WHAT TO WORK ON
Below is a listing; repeat exactly the lines from the one containing "Image resolution: width=398" to the one containing "Given: Click the 0:39", both included.
─── TASK INPUTS ───
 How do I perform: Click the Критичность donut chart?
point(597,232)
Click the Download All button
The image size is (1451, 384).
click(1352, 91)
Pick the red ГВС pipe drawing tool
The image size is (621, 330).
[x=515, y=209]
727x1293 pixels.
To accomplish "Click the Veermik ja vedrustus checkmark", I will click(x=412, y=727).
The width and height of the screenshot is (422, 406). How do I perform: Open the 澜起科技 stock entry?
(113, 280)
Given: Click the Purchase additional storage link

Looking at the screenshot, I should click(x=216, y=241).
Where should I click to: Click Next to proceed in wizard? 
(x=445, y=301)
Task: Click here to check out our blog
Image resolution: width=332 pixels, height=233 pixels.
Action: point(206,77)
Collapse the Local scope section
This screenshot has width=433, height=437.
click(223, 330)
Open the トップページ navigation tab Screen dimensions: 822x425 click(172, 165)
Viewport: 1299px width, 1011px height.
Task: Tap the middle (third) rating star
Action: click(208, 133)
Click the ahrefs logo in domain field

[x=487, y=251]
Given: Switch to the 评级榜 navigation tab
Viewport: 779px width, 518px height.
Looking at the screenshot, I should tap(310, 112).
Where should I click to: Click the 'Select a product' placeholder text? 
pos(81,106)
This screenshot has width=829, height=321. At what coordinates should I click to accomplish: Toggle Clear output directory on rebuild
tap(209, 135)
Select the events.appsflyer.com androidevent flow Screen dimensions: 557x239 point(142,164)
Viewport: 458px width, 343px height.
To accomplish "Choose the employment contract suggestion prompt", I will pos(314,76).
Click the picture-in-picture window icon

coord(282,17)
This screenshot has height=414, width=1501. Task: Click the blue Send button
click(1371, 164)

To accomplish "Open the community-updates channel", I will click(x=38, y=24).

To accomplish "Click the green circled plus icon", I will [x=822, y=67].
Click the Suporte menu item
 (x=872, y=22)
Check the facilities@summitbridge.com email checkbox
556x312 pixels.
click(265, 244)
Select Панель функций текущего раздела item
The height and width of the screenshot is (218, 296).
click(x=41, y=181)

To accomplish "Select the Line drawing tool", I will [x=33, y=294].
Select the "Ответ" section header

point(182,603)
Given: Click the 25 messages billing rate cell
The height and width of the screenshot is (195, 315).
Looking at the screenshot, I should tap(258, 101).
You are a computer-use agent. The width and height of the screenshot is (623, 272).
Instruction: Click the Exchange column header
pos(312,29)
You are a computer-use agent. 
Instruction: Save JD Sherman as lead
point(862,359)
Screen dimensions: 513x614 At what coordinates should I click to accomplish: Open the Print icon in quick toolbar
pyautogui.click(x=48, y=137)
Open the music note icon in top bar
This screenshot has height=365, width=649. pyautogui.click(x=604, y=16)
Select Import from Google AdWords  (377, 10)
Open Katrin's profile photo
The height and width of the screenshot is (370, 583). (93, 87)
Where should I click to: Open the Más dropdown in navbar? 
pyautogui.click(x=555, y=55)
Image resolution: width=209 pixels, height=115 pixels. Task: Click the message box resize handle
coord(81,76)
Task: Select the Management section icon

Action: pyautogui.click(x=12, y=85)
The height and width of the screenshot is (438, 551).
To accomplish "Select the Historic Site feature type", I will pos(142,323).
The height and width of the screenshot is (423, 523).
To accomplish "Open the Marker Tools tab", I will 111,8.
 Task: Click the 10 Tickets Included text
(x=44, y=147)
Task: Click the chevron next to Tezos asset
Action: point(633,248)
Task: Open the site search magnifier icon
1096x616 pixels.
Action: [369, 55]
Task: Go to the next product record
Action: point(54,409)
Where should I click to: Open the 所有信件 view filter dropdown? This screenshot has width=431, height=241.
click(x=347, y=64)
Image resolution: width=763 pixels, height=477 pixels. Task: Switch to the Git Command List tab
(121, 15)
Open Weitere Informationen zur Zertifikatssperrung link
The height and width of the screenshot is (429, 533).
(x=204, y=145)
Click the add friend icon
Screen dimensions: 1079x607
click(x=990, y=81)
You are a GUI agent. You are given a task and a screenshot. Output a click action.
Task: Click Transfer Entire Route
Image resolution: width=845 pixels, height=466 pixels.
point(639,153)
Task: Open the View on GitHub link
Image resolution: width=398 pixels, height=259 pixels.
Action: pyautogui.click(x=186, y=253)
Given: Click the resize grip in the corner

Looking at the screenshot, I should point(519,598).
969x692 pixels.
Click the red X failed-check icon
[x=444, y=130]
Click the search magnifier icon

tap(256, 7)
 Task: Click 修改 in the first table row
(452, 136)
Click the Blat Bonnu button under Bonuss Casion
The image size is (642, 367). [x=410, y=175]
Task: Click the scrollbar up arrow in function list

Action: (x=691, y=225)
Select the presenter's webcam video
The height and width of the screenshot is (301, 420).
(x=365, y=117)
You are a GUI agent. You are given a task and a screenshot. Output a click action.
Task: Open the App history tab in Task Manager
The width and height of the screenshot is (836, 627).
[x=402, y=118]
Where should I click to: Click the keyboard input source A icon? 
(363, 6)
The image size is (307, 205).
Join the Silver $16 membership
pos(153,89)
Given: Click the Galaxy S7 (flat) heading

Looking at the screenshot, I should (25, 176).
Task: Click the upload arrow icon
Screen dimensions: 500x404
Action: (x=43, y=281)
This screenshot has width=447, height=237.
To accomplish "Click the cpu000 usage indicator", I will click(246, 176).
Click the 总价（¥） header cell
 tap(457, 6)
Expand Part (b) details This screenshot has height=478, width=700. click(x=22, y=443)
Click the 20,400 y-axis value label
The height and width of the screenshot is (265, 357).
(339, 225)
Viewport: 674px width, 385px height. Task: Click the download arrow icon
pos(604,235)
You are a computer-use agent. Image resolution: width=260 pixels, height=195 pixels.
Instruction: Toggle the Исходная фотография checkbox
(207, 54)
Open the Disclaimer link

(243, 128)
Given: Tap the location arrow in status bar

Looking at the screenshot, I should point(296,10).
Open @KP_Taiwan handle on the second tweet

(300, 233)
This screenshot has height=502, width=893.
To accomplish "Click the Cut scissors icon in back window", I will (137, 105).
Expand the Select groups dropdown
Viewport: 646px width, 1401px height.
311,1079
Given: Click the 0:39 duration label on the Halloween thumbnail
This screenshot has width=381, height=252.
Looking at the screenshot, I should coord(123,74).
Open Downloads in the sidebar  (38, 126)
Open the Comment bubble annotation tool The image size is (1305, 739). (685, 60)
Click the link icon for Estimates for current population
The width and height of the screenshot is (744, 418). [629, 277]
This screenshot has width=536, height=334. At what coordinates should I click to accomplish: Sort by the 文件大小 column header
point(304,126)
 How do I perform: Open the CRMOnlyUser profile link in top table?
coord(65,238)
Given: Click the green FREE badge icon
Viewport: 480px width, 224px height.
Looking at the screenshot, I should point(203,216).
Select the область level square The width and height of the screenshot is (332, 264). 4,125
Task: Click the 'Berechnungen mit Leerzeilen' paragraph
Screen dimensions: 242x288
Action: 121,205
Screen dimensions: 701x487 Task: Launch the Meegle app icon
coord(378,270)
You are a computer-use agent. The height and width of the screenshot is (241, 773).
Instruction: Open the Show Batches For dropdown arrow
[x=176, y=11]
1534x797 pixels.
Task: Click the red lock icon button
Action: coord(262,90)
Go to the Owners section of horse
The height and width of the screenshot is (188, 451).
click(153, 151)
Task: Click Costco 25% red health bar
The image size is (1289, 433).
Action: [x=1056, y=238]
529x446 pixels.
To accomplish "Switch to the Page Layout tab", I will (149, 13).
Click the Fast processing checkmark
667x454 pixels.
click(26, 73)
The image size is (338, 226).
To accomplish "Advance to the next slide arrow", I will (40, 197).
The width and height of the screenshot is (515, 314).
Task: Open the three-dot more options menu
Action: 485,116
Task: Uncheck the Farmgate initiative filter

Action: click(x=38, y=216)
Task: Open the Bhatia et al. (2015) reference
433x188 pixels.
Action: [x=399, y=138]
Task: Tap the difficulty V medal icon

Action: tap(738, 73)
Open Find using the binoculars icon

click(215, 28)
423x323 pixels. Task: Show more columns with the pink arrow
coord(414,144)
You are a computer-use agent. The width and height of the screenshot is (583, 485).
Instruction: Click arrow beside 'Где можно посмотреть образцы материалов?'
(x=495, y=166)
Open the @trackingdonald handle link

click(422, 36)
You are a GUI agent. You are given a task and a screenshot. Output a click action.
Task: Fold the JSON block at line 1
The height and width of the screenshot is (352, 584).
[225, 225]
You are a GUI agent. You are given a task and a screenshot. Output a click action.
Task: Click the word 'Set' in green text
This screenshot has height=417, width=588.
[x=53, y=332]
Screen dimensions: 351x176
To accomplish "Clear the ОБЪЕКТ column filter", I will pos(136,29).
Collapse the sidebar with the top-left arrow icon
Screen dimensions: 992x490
───
WRITTEN SOLUTION
Image resolution: width=398 pixels, height=259 pixels.
Action: pyautogui.click(x=186, y=253)
Given: Click the resize grip in the corner

Looking at the screenshot, I should point(519,598).
969x692 pixels.
Click the red X failed-check icon
[x=444, y=130]
Click the search magnifier icon

tap(256, 7)
 Task: Click 修改 in the first table row
(452, 136)
Click the Blat Bonnu button under Bonuss Casion
The image size is (642, 367). [x=410, y=175]
Task: Click the scrollbar up arrow in function list

Action: (x=691, y=225)
Select the presenter's webcam video
The height and width of the screenshot is (301, 420).
(x=365, y=117)
You are a GUI agent. You are given a task and a screenshot. Output a click action.
Task: Open the App history tab in Task Manager
The width and height of the screenshot is (836, 627).
[x=402, y=118]
Where should I click to: Click the keyboard input source A icon? 
(363, 6)
The image size is (307, 205).
Join the Silver $16 membership
pos(153,89)
Given: Click the Galaxy S7 (flat) heading

Looking at the screenshot, I should (25, 176).
Task: Click the upload arrow icon
Screen dimensions: 500x404
Action: (x=43, y=281)
This screenshot has width=447, height=237.
To accomplish "Click the cpu000 usage indicator", I will click(246, 176).
Click the 总价（¥） header cell
 tap(457, 6)
Expand Part (b) details This screenshot has height=478, width=700. click(x=22, y=443)
Click the 20,400 y-axis value label
The height and width of the screenshot is (265, 357).
(339, 225)
Viewport: 674px width, 385px height. Task: Click the download arrow icon
pos(604,235)
You are a computer-use agent. Image resolution: width=260 pixels, height=195 pixels.
Instruction: Toggle the Исходная фотография checkbox
(207, 54)
Open the Disclaimer link

(243, 128)
Given: Tap the location arrow in status bar

Looking at the screenshot, I should point(296,10).
Open @KP_Taiwan handle on the second tweet

(300, 233)
This screenshot has height=502, width=893.
To accomplish "Click the Cut scissors icon in back window", I will (137, 105).
Expand the Select groups dropdown
Viewport: 646px width, 1401px height.
311,1079
Given: Click the 0:39 duration label on the Halloween thumbnail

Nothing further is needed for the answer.